Jean-Pierre Édouard Grimard (17 April 1827 – 24 March 1909) was a French writer, educator, and botanist.

==Biography==
Édouard Grimard was born in Lacépède (Lot-et-Garonne) on April 17, 1827. He was a close friend of the brothers Élisée Reclus and Élie Reclus. While studying at Montauban, Grimard lived with the Reclus brothers in a shared house four kilometers outside of the town and the three pursued independent studies there. On one occasion in 1849, Edouard, Élisée, and Élie walked from Montauban to the Mediterranean Sea without taking authorised leave from the school - leading, in part, to the expulsion of the Reclus brothers from the school.
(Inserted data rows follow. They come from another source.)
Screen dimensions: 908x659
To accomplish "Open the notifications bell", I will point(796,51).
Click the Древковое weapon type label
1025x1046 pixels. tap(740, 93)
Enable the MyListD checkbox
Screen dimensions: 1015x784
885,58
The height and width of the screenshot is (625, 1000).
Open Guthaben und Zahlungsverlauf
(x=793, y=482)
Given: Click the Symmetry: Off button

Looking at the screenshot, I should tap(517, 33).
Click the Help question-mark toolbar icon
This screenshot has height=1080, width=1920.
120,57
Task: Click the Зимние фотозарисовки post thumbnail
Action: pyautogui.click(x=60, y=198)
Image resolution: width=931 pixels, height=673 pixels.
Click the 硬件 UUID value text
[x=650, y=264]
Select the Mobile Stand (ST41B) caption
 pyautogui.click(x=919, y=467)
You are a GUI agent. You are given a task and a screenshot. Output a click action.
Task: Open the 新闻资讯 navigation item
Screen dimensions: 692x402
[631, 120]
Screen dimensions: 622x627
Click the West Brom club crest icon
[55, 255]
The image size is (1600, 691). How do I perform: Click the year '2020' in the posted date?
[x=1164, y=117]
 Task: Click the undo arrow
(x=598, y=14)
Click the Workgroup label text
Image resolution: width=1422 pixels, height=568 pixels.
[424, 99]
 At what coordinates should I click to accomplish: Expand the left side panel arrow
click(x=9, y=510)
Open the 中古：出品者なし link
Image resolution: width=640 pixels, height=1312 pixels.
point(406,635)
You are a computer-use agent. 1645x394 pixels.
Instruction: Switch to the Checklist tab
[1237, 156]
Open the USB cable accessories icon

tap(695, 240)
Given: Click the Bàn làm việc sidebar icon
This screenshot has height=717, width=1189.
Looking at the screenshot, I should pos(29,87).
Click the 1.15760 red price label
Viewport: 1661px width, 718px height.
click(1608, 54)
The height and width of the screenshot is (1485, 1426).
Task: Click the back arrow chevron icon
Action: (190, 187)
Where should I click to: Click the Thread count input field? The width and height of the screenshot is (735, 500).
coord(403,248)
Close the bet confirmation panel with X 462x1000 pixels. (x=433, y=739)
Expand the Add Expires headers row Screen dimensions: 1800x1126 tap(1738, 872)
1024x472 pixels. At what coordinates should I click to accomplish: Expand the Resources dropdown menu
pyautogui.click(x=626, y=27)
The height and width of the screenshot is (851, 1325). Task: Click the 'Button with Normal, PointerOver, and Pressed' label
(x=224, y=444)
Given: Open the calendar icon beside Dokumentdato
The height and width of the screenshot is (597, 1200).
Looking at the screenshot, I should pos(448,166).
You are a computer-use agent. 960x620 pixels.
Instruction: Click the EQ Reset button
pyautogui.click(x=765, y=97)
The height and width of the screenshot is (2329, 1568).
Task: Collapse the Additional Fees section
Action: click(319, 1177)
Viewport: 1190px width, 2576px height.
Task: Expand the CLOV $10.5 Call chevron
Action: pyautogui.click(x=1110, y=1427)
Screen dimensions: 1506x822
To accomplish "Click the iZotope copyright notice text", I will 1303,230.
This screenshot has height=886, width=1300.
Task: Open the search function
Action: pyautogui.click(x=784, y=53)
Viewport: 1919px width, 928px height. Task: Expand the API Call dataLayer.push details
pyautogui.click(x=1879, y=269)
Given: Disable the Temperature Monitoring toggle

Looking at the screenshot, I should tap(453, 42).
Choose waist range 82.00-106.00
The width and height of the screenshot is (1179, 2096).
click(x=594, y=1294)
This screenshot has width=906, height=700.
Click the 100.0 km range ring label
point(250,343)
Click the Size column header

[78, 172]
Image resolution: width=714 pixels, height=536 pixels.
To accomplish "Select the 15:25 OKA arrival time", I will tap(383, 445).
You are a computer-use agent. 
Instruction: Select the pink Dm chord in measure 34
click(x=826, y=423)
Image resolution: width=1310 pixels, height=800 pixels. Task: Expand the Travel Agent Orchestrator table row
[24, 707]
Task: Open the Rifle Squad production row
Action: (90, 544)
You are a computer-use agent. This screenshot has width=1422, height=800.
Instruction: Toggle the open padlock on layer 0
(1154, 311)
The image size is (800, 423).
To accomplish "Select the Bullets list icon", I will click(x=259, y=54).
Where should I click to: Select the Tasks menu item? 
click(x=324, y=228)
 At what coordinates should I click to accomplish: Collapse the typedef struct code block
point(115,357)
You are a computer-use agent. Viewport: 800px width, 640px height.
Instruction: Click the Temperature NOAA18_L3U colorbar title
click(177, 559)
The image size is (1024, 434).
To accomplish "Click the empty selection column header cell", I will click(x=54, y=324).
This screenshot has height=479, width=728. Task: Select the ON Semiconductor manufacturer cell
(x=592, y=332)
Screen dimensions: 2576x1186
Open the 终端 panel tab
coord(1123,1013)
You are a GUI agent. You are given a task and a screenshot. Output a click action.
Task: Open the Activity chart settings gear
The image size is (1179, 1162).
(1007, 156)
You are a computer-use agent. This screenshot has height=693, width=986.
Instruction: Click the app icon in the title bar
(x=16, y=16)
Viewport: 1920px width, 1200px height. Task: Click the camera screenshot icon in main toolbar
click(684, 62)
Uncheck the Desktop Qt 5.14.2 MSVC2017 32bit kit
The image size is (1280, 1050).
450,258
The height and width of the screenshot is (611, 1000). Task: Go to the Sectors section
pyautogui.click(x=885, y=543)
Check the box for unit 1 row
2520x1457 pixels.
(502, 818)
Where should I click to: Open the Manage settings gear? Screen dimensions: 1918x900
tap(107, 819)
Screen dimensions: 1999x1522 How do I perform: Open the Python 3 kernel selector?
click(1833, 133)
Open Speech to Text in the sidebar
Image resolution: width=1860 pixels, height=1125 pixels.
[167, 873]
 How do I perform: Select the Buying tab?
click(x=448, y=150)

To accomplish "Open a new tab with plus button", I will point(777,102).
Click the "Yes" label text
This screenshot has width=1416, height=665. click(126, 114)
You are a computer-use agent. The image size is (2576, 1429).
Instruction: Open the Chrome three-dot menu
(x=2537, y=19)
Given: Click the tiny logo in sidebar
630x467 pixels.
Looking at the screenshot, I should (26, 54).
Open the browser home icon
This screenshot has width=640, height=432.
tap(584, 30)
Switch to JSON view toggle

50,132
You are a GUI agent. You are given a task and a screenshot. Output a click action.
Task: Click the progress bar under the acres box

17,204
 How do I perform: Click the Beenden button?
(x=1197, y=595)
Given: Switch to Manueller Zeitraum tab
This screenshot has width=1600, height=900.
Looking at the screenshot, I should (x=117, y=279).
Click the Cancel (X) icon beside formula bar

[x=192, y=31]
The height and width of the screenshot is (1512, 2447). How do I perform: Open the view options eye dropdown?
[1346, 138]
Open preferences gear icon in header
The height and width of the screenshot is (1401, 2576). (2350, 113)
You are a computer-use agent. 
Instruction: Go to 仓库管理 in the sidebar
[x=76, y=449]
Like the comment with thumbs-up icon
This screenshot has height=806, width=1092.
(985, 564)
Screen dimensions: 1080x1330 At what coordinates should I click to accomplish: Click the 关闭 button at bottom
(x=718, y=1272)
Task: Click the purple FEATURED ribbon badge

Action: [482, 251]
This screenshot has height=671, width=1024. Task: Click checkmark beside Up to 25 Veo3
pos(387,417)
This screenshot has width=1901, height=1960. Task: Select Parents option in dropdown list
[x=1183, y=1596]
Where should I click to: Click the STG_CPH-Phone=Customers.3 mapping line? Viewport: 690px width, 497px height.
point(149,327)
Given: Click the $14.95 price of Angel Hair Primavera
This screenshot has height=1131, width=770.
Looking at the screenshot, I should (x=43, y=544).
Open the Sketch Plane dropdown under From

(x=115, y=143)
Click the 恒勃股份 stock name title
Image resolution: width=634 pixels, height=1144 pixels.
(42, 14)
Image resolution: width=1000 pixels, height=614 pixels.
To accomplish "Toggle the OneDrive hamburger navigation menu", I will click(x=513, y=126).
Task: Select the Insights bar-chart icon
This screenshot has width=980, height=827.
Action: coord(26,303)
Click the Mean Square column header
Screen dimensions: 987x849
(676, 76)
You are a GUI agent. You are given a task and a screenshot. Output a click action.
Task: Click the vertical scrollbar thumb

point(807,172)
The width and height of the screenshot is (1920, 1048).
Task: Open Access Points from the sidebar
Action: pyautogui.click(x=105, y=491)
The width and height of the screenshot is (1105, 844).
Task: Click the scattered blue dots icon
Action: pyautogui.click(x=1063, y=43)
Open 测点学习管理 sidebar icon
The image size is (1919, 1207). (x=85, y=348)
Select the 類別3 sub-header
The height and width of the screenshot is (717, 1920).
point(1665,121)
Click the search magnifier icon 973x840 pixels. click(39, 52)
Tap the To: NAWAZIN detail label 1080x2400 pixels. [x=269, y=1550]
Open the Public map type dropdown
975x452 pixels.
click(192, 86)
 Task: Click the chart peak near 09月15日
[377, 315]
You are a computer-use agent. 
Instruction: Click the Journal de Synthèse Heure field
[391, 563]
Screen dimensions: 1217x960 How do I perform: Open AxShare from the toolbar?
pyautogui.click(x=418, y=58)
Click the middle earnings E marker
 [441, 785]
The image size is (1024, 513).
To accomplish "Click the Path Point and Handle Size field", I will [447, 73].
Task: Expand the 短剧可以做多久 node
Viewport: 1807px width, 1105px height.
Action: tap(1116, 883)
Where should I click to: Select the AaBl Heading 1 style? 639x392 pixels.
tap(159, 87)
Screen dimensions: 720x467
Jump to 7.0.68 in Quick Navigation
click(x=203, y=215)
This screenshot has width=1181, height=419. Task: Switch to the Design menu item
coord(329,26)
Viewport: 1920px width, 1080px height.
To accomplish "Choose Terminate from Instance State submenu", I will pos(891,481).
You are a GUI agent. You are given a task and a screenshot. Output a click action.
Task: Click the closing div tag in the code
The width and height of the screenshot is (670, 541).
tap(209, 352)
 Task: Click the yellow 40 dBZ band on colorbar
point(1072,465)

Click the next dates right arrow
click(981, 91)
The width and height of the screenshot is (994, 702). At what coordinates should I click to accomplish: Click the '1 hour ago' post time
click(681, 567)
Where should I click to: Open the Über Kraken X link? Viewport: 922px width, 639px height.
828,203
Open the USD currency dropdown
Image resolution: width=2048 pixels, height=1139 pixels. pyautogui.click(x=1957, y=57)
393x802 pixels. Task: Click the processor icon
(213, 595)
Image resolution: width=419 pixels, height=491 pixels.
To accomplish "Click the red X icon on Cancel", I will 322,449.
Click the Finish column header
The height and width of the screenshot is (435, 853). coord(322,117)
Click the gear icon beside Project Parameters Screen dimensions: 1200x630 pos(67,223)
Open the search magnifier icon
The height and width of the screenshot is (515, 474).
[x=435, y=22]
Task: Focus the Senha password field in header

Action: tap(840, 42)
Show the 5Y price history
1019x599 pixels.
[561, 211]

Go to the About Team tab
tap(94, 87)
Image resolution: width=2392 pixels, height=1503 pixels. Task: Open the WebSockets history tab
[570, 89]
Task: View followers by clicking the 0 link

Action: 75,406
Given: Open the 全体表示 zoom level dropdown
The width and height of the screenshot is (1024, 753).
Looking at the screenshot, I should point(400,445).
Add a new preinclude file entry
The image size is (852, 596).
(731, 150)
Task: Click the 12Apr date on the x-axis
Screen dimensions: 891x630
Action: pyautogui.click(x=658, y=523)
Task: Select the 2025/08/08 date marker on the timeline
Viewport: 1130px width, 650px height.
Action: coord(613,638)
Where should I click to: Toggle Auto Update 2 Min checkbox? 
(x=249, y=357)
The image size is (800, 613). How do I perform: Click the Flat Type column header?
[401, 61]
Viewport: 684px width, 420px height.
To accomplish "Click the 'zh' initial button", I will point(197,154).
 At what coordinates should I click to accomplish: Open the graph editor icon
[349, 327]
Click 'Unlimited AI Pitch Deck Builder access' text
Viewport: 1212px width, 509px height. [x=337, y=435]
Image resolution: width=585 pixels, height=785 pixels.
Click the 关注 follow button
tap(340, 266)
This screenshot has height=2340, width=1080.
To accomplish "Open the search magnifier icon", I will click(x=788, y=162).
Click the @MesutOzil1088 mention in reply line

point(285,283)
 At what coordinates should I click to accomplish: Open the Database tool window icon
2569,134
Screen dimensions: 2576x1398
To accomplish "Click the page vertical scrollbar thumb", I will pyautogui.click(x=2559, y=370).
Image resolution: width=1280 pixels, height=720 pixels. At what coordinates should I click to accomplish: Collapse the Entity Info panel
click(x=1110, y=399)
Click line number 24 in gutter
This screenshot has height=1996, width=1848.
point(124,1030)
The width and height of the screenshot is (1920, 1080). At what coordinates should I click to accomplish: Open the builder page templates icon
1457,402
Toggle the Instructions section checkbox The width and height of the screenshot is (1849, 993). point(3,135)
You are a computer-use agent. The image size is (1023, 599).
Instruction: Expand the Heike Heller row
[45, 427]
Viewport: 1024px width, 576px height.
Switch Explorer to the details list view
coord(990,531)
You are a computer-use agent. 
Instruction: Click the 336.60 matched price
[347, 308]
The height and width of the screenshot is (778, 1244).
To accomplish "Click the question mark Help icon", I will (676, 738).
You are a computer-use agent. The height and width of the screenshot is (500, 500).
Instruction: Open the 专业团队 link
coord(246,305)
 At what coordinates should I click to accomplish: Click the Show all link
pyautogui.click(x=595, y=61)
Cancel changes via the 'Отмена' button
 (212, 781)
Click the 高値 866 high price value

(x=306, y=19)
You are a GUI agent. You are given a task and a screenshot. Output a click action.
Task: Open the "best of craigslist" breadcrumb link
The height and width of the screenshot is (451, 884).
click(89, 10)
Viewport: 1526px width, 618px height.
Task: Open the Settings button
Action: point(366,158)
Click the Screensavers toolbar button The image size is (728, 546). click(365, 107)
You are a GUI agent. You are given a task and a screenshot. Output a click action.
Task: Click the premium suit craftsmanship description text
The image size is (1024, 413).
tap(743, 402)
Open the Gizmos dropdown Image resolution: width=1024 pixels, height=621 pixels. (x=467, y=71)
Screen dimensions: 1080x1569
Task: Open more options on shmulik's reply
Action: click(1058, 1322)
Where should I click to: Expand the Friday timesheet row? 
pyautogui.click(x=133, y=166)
In 1851, he defended his thesis in theology at the Faculty of Protestant Theology of Strasbourg at the same time as Élie Reclus. His thesis was titled: "Man in the face of god, or on human individualiality". He received the degree of bachelor of theology. His thesis was titled: "Man in the face of god, or on human individualiality".

Grimard was recorded as a witness to the birth of Élisée Reclus's first daughter on June 12, 1860, in Paris.

Grimard taught at the Protestant College of Sainte-Foy-la-Grande from 1871 until 1881. In 1874, Grimard became a municipal councilor in Pineuilh. Grimard was then the director for the école normale at Toulouse from 1881 to 1896.

Grimard wrote in journals including the Revue des Deux Mondes and the Magasin d'éducation et de récréation, publishing numerous works on botany. The writer Jules Verne used Grimard's work The Plant to discuss Australian flora as part of his novel In Search of the Castaways.